She attributes this new attitude to intensive instruction she received through SRI Coaching, a method that combines neurology, physiology, use of language and inner focus to create meaning for oneself and attach it to one’s own experience.

Now a master “neurostrategist,” she shares the skills and tools of this approach with her husband, Victor Fisher, their two children and even their goldendoodle dog, Roxie. “You can connect with animals the same way you do with people,” Seeler says. “It’s about your words, your tone of voice and being present with them just as you are with your kids.

“Our words are powerful,” she says. “We create our own experiences of life every day by the words we use.” These include what we say both to ourselves and to others, she adds.

“I teach my kids that when they’re grumpy, they have a choice, with the snap of their fingers, to change their mood,” she says, “anchoring” her words with an audible finger snap. “It really works.”

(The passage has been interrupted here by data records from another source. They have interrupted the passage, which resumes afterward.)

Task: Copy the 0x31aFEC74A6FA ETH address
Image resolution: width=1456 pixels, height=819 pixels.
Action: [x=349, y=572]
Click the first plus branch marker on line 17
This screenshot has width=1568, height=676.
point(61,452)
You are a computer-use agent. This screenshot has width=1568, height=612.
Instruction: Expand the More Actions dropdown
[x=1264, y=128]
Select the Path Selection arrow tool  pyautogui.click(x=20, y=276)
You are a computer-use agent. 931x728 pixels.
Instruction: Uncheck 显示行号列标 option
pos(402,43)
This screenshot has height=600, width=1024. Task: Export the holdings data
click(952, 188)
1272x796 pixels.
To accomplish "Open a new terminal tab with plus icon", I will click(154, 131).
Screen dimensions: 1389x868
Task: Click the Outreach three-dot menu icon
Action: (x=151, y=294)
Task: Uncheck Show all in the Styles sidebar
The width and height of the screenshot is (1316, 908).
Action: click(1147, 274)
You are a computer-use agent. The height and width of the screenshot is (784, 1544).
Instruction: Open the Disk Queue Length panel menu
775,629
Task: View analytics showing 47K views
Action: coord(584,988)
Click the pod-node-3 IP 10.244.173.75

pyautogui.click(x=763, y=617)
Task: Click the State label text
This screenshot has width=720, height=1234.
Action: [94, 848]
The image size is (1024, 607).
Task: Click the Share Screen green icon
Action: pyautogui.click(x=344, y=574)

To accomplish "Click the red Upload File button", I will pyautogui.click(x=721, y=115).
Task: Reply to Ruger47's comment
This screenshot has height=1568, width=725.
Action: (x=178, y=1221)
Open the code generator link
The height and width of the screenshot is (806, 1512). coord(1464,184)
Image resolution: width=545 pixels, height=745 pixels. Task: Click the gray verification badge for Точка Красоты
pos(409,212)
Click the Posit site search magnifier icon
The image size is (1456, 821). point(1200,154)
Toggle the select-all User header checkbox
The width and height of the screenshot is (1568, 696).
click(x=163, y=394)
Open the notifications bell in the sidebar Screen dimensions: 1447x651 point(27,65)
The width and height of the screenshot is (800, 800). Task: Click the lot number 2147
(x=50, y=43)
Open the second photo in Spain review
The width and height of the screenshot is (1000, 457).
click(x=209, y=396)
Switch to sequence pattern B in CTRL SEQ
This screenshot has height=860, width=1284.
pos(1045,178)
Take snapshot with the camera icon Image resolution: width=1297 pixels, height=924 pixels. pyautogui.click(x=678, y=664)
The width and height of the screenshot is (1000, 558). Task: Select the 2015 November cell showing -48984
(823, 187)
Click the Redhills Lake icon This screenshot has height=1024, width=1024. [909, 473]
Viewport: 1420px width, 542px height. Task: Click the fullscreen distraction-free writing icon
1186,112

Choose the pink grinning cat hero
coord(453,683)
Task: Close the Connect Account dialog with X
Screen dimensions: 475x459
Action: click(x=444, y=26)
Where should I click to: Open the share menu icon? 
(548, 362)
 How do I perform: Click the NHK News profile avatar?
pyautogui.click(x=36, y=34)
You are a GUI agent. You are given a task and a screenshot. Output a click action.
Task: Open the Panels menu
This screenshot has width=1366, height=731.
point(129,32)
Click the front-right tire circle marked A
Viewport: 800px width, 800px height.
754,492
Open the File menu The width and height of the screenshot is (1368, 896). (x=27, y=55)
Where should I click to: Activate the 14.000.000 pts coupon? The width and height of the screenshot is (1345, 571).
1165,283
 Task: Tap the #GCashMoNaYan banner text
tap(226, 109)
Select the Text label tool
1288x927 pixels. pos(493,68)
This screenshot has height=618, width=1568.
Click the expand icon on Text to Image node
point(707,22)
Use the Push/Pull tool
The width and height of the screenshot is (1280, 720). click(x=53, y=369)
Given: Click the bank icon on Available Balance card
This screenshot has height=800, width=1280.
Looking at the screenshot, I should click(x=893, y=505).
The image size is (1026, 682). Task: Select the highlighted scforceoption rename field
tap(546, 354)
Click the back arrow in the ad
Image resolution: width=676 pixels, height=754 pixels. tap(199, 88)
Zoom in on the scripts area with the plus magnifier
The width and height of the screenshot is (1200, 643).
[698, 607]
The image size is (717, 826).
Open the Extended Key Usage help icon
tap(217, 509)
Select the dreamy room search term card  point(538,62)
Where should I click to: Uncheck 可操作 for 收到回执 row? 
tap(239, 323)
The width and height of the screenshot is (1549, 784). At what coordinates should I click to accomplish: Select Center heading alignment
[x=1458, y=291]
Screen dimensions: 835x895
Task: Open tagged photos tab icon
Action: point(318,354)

She’s seen positive results. Nine-year-old Jack, a third-grader at St. Hilary School in Tiburon, has earned praise from his teacher for “a complete turnaround” of playground behavior arising from issues typical for boys his age. Now other parents have asked Seeler to show them how to achieve the same, and teaching others has become her new passion.

She’s developed seminars for parents, singles and couples aimed at gently nudging them to monitor their words, shift body language and focus energy on creating positive experience. She also helps students nurture their intuition or sixth sense, which girls and young women often ignore.

“We learn when we’re outside our comfort zone, so I help people get uncomfortable,” she says. “If you’re doing the same thing [as usual], you’re not learning. When you’re confused, your brain is searching for something and when someone tells me they’re confused, I say, ‘Fantastic, that’s wonderful, you’re not defaulting to an old way of thinking.’” She then pursues a line of easy questioning that’s designed to provoke thought and insight.

“Every single day we have a choice about how we’re going to show up in this world,” Seeler says. “If you say, ‘This certain thing happened to me today,’ you abdicate personal responsibility and there’s nothing you can do to change the outcome. Situations don’t happen to you, though. You create them.”